What comes out of a coal power plant is unburnt coal, which will contain some amount of carbon 14 which is slightly radioactive.

What comes out of a nuclear power station is water vapor. Which is not even slightly radioactive.

Therefore coal power stations output more nuclear material than nuclear power stations, which output none. We live in a world of idiots.

[–] [email protected] 26 points 10 months ago* (last edited 10 months ago) (17 children)

I think we should include nuclear waste in the output calculation of nuclear power plants. Just the high level waste from nuclear power plants is hundreds of thousands times more radioactive and toxic than coal plant output.

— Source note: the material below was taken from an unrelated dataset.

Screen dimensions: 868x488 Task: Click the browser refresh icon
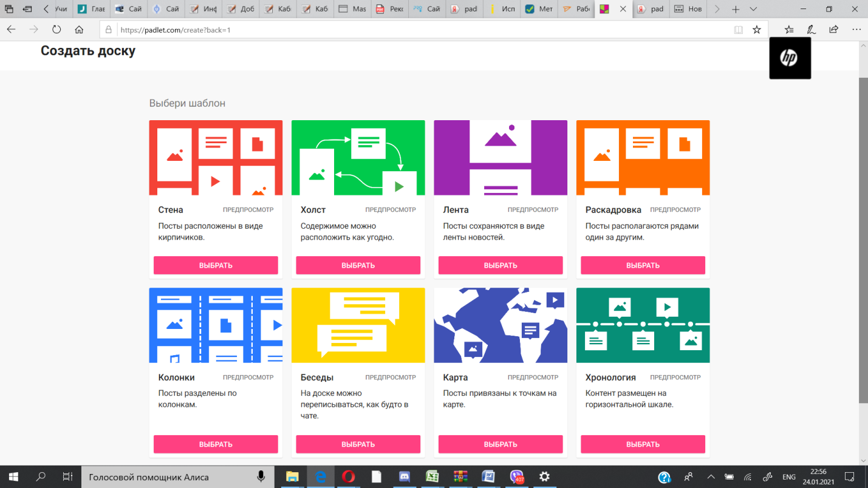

But your are right, we should move away from both of these: coal and nuclear power. And this is actually exactly what the German people want and what the government has decided. Ending coal burning is scheduled for 2038 and complete switch to renewable energy production is scheduled for 2045. This is called the Energiewende (Energy Transition) and here is the government's page on this topic: https://www.bundesregierung.de/breg-de/schwerpunkte/klimaschutz/faq-energiewende-2067498

Google translate: https://www-bundesregierung-de.translate.goog/breg-de/schwerpunkte/klimaschutz/faq-energiewende-2067498?_x_tr_sl=auto&_x_tr_tl=en&_x_tr_hl=en-US&_x_tr_pto=wapp

Germans agree with this policy and we even want it faster: https://www.fr.de/wirtschaft/78-prozent-der-deutschen-wollen-eine-schnellere-energiewende-zr-92219363.html

Google translate: https://www-fr-de.translate.goog/wirtschaft/78-prozent-der-deutschen-wollen-eine-schnellere-energiewende-zr-92219363.html?_x_tr_sl=auto&_x_tr_tl=en&_x_tr_hl=en-US&_x_tr_pto=wapp

[–] [email protected] 16 points 10 months ago (11 children)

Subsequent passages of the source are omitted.